Supplementary instruction

For more methods on installation and usage, please visit the README at https://gitlab.igem.org/2025/software-tools/tianjin. Here we demonstrates how to use the page interactions to predict antifreeze protein probability after locally installing and training our model.

Demonstration Video

Molecular Dynamics Simulation

In this module, we used molecular dynamics simulation to simulate the effect of the antifreeze protein we constructed and designed in ice-water mixtures. We used molecular dynamics simulation to predict the action process of our designed antifreeze protein in ice-water mixtures and evaluated the thermal stability and residue flexibility of the protein.

In our communication with Professor Zhang Lei, we learned that the antifreeze activity of AFP can be more intuitively characterized by the F3/F4 model. Therefore, after testing the antifreeze performance of our antifreeze protein using a wet experiment, we used the F4 program obtained from Professor Zhang Lei's research group to evaluate the inhibitory effect of the antifreeze protein on the growth rate of ice crystals, hoping to explore new antifreeze characteristics of the antifreeze protein.

Relevant parameters

All MD simulations were performed using the GROMACS software package and the CHARMM 27 all-atom force field implemented on the LINUX architecture. We first dehydrated the antifreeze protein and then placed it in the ice box we constructed using the TIP4P model.

In order to neutralize the charge of the system, Na+ and Cl- were added to the system. The distance between all protein atoms and the box edge was equal to 1.0 nm. Each system was minimized for 50,000 steps using the steepest descent method. Nonbonded interactions were described using the Lennard-Jones potential with a cutoff radius of 12 Å. The switching function was used to smoothly cut off the van der Waals and electrostatic potentials at the cutoff distance to enhance energy conservation.

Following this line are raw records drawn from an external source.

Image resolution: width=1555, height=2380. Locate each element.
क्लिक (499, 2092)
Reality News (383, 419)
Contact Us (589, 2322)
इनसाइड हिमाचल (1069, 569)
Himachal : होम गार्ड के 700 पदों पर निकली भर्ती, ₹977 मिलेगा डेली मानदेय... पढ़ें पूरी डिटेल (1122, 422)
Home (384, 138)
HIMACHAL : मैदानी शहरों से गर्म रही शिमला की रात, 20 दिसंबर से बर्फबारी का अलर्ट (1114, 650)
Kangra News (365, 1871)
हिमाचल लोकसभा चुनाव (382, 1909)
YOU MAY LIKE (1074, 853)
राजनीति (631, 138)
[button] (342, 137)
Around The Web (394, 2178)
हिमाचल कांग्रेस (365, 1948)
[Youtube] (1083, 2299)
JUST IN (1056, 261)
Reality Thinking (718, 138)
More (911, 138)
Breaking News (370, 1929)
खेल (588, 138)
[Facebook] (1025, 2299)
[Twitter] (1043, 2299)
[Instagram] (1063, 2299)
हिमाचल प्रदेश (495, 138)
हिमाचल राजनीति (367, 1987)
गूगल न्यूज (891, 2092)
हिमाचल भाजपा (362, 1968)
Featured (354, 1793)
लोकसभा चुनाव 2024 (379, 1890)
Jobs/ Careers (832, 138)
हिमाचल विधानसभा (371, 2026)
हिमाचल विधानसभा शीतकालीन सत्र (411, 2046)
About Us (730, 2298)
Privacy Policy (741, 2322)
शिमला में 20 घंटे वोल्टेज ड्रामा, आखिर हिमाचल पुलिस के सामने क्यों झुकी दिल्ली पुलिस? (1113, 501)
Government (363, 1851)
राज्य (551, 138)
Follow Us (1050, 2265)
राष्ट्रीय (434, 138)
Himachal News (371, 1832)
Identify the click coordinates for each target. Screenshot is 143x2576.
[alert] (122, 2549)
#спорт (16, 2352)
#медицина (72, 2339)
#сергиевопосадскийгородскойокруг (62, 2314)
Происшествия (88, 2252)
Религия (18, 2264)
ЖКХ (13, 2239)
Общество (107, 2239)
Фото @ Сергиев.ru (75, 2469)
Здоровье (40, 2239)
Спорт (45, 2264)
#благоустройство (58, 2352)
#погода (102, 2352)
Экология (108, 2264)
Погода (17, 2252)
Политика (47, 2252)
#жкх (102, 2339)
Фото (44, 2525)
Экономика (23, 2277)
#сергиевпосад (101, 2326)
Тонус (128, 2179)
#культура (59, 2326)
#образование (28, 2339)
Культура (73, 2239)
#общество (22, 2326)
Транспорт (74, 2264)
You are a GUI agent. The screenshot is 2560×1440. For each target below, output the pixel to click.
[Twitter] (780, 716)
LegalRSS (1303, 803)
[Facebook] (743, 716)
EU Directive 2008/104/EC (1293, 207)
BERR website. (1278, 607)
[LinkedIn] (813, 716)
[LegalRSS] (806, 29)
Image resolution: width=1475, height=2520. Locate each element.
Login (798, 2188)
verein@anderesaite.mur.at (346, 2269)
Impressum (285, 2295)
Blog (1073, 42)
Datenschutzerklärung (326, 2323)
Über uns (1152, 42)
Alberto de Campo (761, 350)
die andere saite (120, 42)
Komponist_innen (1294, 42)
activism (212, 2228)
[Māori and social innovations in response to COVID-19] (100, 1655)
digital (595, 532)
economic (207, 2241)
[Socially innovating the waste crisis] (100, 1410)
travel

The switching process began at 10.0 Å. Long-range electrostatic interactions were calculated using the particle mesh Ewald (PME) method. The time step was set to 1 fs. Before modeling, the ice box containing the antifreeze protein was equilibrated for 100 ps at both temperature (NVT) and pressure (NPT) at 200 K and atmospheric pressure.

After equilibration, the components were integrated. Following integration, molecular dynamics simulations were performed at 200 K and atmospheric pressure with a step size of 2 fs for 500,000 simulation steps, for a total of 10 ns.

RMSD and RMSF Analyses

In molecular dynamics simulation, RMSD (Root Mean Square Deviation) is the core indicator to characterize the degree of conformational change of molecules/systems. Its essence is to quantitatively describe the stability, fluctuation amplitude or change trend of molecular conformation by calculating the "difference in atomic coordinates between the target structure and the reference structure during the simulation process". The smaller the RMSD value, the closer the protein structure is to the reference state and the more stable the overall conformation is; otherwise, it indicates that the protein has undergone significant overall conformational changes. The root mean square deviation (RMSD) of the selected element relative to its reference value is defined as

$$ \mathrm{RMSD}=\sqrt{\frac{1}{N} \sum_{i=1}^{N}\left(r_{i}-r_{0}\right)^{2}} $$

where ri represents the element position at time I and ro is the reference value.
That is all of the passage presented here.